*** DOCUMENT TEXT Section Begins ***

-

The Observer is a Student-run, daily print & online newspaper serving Notre Dame & Saint Mary's. Learn more about us.

-

archive

Martinez overcomes cancer, walks on to team

Vicky Jacobsen | Thursday, November 21, 2013

Senior defensive lineman Arturo Martinez had only played one year of high school football when he walked into the student section to watch Notre Dame’s first game of the 2010 season. He now admits he didn’t really know that much about football at the time. 

But by the end of the 23-12 win over Purdue, Martinez decided he had no interest in watching another game from the student section.

“I got rid of all the rest of my tickets and didn’t go to another game until I made the team. I was like, ‘I’m not going back to the Stadium until I make the team,'” Martinez said. “I just had a passion, I had the drive and everything to try and make the team, and God had my back the whole time.”

Martinez enlisted the help of Darin Thomas, a former strength coach at the University of Richmond who was teaching Contemporary Topics at Notre Dame.

*** DOCUMENT TEXT Section Ends ***
*** LISTED ENTRIES Section Begins ***

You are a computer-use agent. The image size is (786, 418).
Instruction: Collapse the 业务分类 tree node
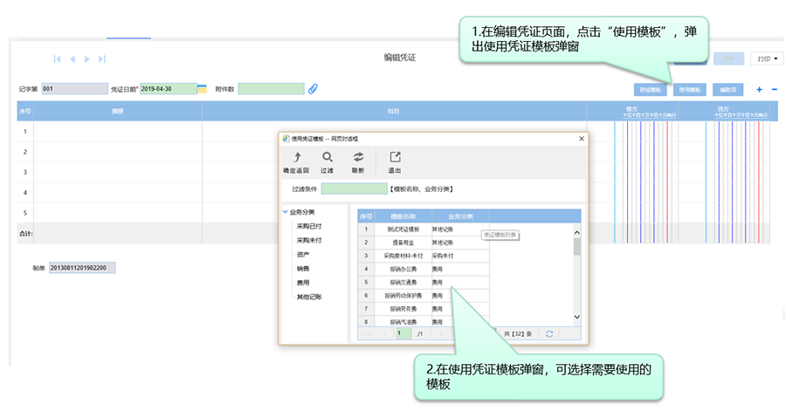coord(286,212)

*** LISTED ENTRIES Section Ends ***
*** LISTED ENTRIES Section Begins ***

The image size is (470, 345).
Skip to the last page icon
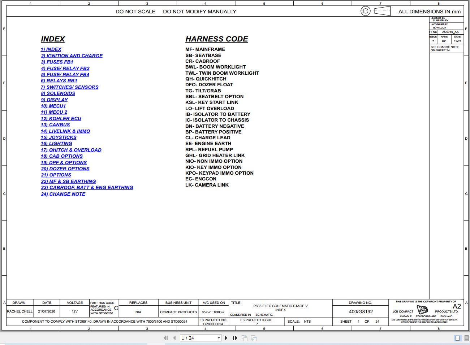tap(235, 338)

*** LISTED ENTRIES Section Ends ***

** EXERCISE REQUIREMENTS **
Reproduce the Observer article on Arturo Martinez word for word from "The Observer is" to "at the time.".

** SOLUTION FOR THIS PROBLEM **
The Observer is a Student-run, daily print & online newspaper serving Notre Dame & Saint Mary's. Learn more about us.

-

archive

Martinez overcomes cancer, walks on to team

Vicky Jacobsen | Thursday, November 21, 2013

Senior defensive lineman Arturo Martinez had only played one year of high school football when he walked into the student section to watch Notre Dame’s first game of the 2010 season. He now admits he didn’t really know that much about football at the time.